Here, in response to the motion for summary judgment, Mr. Browder argues that his grievance dated April 11, 2022, clearly articulates his claims based on state law. [DN 57 at 5]. In his grievance, Mr. Browder states that because the jail is utilizing WKCH to provide in-house health care and medications to inmates, WKCH is an arm of the jail and its policies, acts, and inactions of the contractor are that of the jailer and county. [DN 41-2 at 12]. As a result of WKCH's alleged policies created in an effort “to cut costs” and “maximize profits,” he did not receive his medications. Finally, in his grievance, he states that “if the jail then refused to address the rights violations of jail medical after being informed, and my requesting help, then the jail is accepting the jail medical provider's policies as its own.” [Id.]. Essentially, it appears that Mr. Browder argues that Jailer Lewis violated this statute and regulation because he did not override the medical decisions of the medical provider at the jail.

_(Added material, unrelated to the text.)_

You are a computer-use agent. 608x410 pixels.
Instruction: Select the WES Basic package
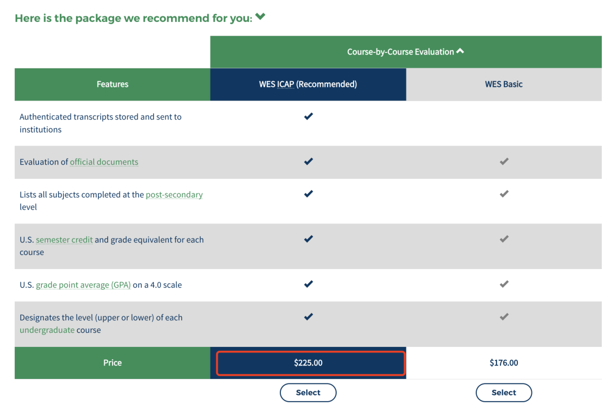coord(504,393)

“To the extent that [Jailer Lewis] has any individual duty with respect to medical matters, it is clearly a discretionary decision on his part to rely on the medical judgment of the medical staff,” Hall, 2022 WL 2442199, at *12, and the Court finds that Jailer Lewis exercised his discretion in determining whether to override the medical decisions of WKCH. Mr. Browder has alleged no facts which would support a finding that such reliance was in bad faith. For these reasons, the Court finds that Jailer Lewis is entitled to qualified official immunity on the state law claims.

D. Claims Against WKCH

The same analysis that applies to § 1983 claims brought against municipalities under Monell also applies to private corporations contracted to provide medical services to inmates. See, e.g., Parsons v. Caruso, 491 Fed.Appx. 597, 609 (6th Cir. 2012). So to support a § 1983 against WKCH, Mr. Browder must show that one of its policies or customs violated federal law and caused him harm. See Monell, 436 U.S. at 691. He also must show that there was an underlying violation by one of the individual defendants. Wilson v. Morgan, 477 F.3d 326, 340 (6th Cir. 2007).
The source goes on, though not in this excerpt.